Enschede, Netherlands, March 2014.
Enschede, Netherlands, March 2014.

THE HAGUE, Netherlands (AP) — The Dutch privacy watchdog said Thursday it has fined the eastern city of Enschede for tracking people using mobile phone Wi-Fi signals in a system used to measure crowds. The city's municipality said it is appealing the ruling and 600,000-euro ($730,000) fine.

The Dutch Data Protection Authority said that Enschede used sensors to register Wi-Fi signals from phones as a way of establishing how busy it was in the city center.

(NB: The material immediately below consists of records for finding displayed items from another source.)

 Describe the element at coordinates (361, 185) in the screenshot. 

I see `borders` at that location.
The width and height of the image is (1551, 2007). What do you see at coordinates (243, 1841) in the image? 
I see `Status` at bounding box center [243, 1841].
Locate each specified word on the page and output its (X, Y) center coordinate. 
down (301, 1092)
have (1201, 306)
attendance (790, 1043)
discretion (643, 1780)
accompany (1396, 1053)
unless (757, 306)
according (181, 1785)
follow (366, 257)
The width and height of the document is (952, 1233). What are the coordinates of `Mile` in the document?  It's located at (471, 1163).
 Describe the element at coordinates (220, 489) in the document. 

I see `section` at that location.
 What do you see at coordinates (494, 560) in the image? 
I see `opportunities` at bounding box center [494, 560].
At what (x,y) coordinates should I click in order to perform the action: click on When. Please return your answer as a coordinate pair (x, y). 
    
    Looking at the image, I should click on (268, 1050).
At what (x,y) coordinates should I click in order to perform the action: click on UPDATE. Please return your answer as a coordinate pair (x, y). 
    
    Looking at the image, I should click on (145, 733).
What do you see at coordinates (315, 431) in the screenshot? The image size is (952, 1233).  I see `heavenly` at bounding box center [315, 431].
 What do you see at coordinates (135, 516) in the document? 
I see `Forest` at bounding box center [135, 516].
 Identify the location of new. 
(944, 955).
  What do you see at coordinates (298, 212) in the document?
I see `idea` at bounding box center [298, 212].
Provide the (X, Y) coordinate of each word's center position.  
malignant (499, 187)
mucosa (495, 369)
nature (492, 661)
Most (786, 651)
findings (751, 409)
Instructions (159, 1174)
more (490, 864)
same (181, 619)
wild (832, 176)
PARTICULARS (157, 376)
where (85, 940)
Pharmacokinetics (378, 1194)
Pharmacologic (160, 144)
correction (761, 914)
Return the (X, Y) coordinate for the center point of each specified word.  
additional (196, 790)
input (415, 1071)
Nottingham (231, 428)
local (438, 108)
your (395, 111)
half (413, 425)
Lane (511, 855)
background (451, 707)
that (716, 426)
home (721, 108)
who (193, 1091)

It said that “if you monitor for a longer time which telephone passes which sensor, then counting changes into tracking people.”

The government watchdog said the breach of privacy laws began in May 2018 and the municipality halted the system on May 1, 2020.

The authority said that Enschede did not intend to follow individuals and it had no indication that tracking had happened, “but deploying Wi-Fi tracking that makes this possible is in itself a serious breach” of the Dutch privacy law.

Enschede mayor Onno van Veldhuizen said the municipality feels “unjustly punished for something that we did not intend and which actually did not happen.” He added: “Guaranteeing the privacy of our visitors to the city center has been a condition from the start.”

But the data protection authority's vice president, Monique Verdier, said there was an important principle at stake.

“It is not intended that anyone can track which shop, doctor, church or mosque we visit. That is and must remain private. So that people can be themselves, without feeling inhibited by possible registration,” she said.